══ Provided data

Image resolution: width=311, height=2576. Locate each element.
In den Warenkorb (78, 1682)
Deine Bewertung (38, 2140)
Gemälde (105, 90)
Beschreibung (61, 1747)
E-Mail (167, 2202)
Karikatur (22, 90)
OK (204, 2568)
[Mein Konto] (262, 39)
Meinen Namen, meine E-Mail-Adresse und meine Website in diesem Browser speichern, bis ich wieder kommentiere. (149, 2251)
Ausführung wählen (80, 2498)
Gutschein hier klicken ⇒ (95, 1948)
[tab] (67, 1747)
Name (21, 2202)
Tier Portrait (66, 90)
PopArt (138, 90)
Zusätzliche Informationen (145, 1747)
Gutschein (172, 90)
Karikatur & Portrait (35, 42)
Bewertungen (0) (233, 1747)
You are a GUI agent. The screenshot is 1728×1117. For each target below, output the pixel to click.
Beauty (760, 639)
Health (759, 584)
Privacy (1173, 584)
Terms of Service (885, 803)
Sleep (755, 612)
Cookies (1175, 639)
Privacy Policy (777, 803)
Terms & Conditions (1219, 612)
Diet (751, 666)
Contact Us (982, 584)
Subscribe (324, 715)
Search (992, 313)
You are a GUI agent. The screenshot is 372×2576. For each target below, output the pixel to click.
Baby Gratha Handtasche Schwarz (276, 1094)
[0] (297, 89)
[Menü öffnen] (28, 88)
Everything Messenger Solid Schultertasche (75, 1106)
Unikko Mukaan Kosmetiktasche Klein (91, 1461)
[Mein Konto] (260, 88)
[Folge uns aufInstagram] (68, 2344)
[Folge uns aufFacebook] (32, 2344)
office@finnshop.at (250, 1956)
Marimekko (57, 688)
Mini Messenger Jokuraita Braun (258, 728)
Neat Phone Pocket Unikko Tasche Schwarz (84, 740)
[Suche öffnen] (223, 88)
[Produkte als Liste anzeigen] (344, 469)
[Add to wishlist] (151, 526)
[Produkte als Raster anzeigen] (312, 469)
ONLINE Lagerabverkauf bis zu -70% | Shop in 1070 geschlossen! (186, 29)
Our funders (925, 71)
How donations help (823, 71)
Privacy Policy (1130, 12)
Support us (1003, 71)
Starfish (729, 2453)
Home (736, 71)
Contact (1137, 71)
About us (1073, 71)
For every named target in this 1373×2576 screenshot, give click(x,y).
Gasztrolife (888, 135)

════

[Task to complete]
Give back the data exactly.

[Result below]
Image resolution: width=311, height=2576. Locate each element.
In den Warenkorb (78, 1682)
Deine Bewertung (38, 2140)
Gemälde (105, 90)
Beschreibung (61, 1747)
E-Mail (167, 2202)
Karikatur (22, 90)
OK (204, 2568)
[Mein Konto] (262, 39)
Meinen Namen, meine E-Mail-Adresse und meine Website in diesem Browser speichern, bis ich wieder kommentiere. (149, 2251)
Ausführung wählen (80, 2498)
Gutschein hier klicken ⇒ (95, 1948)
[tab] (67, 1747)
Name (21, 2202)
Tier Portrait (66, 90)
PopArt (138, 90)
Zusätzliche Informationen (145, 1747)
Gutschein (172, 90)
Karikatur & Portrait (35, 42)
Bewertungen (0) (233, 1747)
You are a GUI agent. The screenshot is 1728×1117. For each target below, output the pixel to click.
Beauty (760, 639)
Health (759, 584)
Privacy (1173, 584)
Terms of Service (885, 803)
Sleep (755, 612)
Cookies (1175, 639)
Privacy Policy (777, 803)
Terms & Conditions (1219, 612)
Diet (751, 666)
Contact Us (982, 584)
Subscribe (324, 715)
Search (992, 313)
You are a GUI agent. The screenshot is 372×2576. For each target below, output the pixel to click.
Baby Gratha Handtasche Schwarz (276, 1094)
[0] (297, 89)
[Menü öffnen] (28, 88)
Everything Messenger Solid Schultertasche (75, 1106)
Unikko Mukaan Kosmetiktasche Klein (91, 1461)
[Mein Konto] (260, 88)
[Folge uns aufInstagram] (68, 2344)
[Folge uns aufFacebook] (32, 2344)
office@finnshop.at (250, 1956)
Marimekko (57, 688)
Mini Messenger Jokuraita Braun (258, 728)
Neat Phone Pocket Unikko Tasche Schwarz (84, 740)
[Suche öffnen] (223, 88)
[Produkte als Liste anzeigen] (344, 469)
[Add to wishlist] (151, 526)
[Produkte als Raster anzeigen] (312, 469)
ONLINE Lagerabverkauf bis zu -70% | Shop in 1070 geschlossen! (186, 29)
Our funders (925, 71)
How donations help (823, 71)
Privacy Policy (1130, 12)
Support us (1003, 71)
Starfish (729, 2453)
Home (736, 71)
Contact (1137, 71)
About us (1073, 71)
For every named target in this 1373×2576 screenshot, give click(x,y).
Gasztrolife (888, 135)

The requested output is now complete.